**** Passage provided

For those with textured hair, this can often be a hurdle rather than a given. With narratives emerging from the fashion world, it’s evident that this issue extends far beyond runways.
The Underlying Problem:
For too long, the back rooms of many production sets have lagged in reflecting the diversity seen on the stage. One glaring oversight has been the lack of understanding and expertise in handling textured hair.
This isn’t merely a question of style; it’s a matter of representation, respect, and professionalism.
Black actors and models, among others, have vocalized their experiences – instances where they’ve felt the unease seep in as soon as a hairstylist touched their hair.
This immediate realization that the stylist may not be equipped to handle their hair can be disheartening. It’s not just about a single bad hair day; it’s about feeling overlooked and undervalued in an industry that thrives on visuals.
In the glamorous world of fashion and entertainment, it’s alarming that an issue as basic as hairstyling can become a concern for models with textured hair. It’s not just a whispered issue behind the curtains; it’s being voiced loud and clear.
Even esteemed platforms like Vogue have highlighted this pressing concern.
In a revealing article, Vogue detailed the experiences of textured hair models who felt underserved and, in many cases, had to style their own hair because the backstage professionals lacked the knowledge or tools to do so.

********

* Given problem A *
Copy the records from the line with "Click the 录入配置 toolbar icon" to the line with "click(x=142, y=78)", leaving out the pictures.

**** Entries supplied

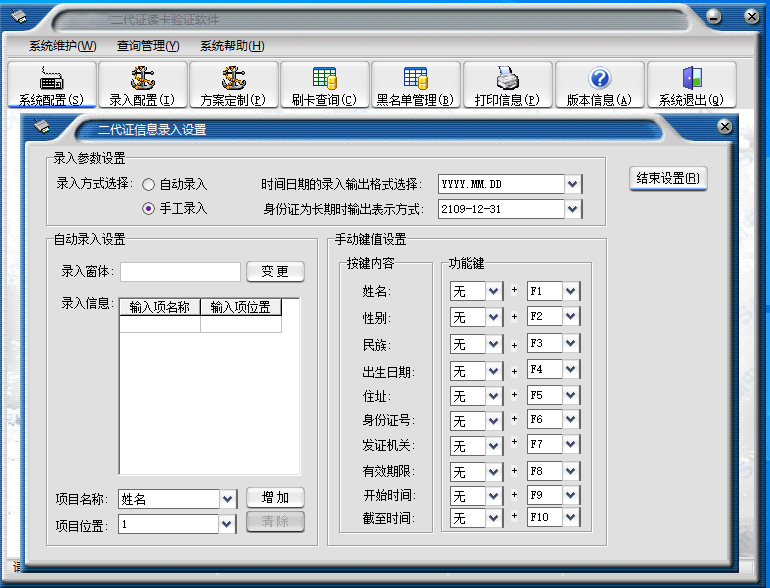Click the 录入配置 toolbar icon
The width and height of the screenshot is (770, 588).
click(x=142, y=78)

********
**** Entries supplied

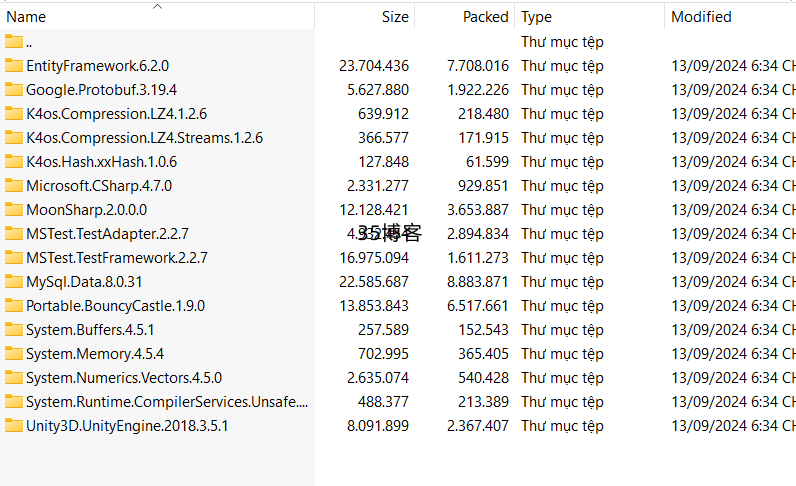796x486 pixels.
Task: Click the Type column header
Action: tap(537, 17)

********
**** Entries supplied

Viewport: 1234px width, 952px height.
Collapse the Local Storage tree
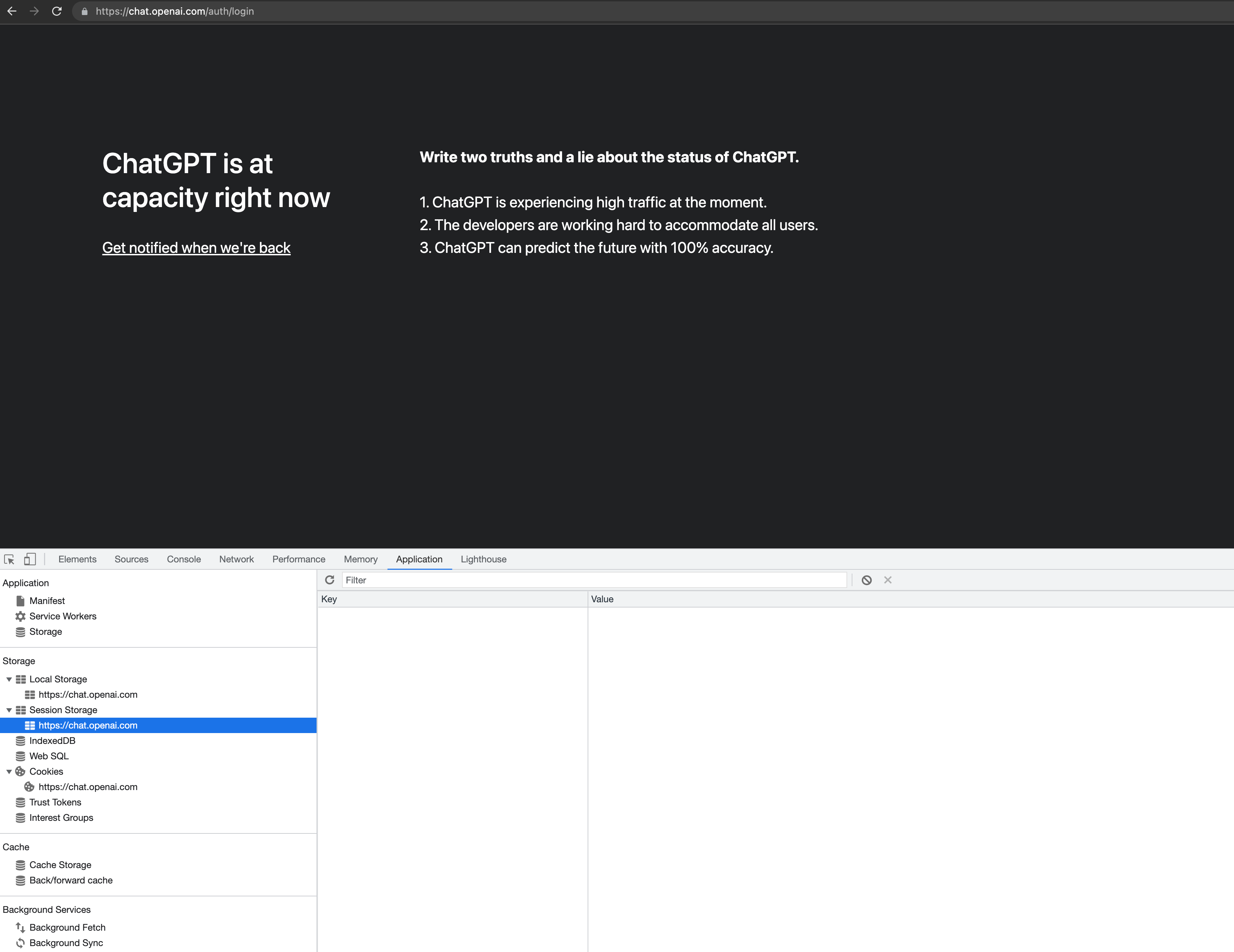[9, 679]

********

* Given problem B *
In the passage on textured hair backstage, what did many textured hair models have to do because the backstage professionals lacked the knowledge or tools?

* Written solution A *
Click the 录入配置 toolbar icon
The width and height of the screenshot is (770, 588).
click(x=142, y=78)

* Written solution B *
They had to style their own hair.